We Kenyans have a common challenge; we should stop bragging about our history [Independence] and start thinking of where we are going. We should as well stop waiting for good things before us [vision 2030] and put curb on the hindrances that stop us from getting there sooner. Thus what lies behind us and what lies before us are small matters compared to what lies within us. Destiny is not a matter of chance but a matter of choice, it is not something to be waited for but something to work for.


We have a tendency of masquerading to be saints clean of tribalism in public places but replenished of the double dyed spirit in our offices and homes with our friends. This is unfortunately having a cake and eating it too, an instinct worse than that of the wild pig. What is fundamentally essential for Kenyans is to once and for all arrest the monster and hung it on the cross without trial like they did to Jesus Christ two thousand years ago. This big sacrifice will do much in rendering our country big redemption.


Our politicians who are the main architects as well as the accomplices of the big monster should stop rhetoric, shoot from the hip rather than serving from the lip. We on the double need to find cure of myopia for our politicians, a malady that is abysmal and lethal to the health of our national eyes. We cannot curb ethnicity by pointing fingers and hurling blame on each other. If we insist on doing this, we will only be postponing the day of reckoning as we have done in the past making it potentially much more devastating.

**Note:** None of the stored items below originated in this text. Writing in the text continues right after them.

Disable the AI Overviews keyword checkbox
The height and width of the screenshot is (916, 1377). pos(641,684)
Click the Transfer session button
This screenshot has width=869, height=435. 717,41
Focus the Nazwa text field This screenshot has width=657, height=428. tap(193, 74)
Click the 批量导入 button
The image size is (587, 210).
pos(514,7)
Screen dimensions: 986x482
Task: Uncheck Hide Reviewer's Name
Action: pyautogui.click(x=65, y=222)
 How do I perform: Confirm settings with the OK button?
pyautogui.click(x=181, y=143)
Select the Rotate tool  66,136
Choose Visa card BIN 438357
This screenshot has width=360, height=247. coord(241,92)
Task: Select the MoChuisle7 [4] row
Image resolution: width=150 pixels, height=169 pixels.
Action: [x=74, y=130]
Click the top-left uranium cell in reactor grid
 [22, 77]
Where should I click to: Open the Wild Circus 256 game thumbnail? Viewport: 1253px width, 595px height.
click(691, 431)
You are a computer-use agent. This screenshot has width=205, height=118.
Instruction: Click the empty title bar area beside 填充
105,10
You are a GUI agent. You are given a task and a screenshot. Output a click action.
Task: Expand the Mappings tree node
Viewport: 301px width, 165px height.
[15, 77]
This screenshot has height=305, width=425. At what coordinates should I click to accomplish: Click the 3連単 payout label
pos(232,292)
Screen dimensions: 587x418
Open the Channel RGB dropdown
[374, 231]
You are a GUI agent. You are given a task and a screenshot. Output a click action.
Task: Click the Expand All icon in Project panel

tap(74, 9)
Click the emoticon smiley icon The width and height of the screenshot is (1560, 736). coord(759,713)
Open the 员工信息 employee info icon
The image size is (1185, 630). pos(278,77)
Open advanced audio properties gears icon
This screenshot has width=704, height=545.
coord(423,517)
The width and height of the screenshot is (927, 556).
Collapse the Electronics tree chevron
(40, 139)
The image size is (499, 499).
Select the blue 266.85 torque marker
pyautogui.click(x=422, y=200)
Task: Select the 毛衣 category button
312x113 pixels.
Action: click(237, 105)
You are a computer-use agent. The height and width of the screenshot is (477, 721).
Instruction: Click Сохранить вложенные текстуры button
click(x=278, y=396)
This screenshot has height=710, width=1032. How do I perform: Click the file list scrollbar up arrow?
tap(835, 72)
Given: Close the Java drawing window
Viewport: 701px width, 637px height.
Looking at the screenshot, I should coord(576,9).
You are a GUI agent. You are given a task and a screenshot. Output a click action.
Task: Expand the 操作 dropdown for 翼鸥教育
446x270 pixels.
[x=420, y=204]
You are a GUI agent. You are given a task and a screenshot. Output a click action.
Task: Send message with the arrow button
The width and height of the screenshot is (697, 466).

It is our responsibility too to dig the deepest grave for the monster and certainly the obligation of the political class to disown it, force it to hurtle down to the grave like the meteor that consigned the dinosaur family extinct sixty four million years ago. To ensure that it does not haunt us and baffle everyone like the proverbial phoenix, we should embrace powerful mental and moral sanctions from the cradle which will subsequently banish tribalism from our national fabric.

By Duke Mwancha.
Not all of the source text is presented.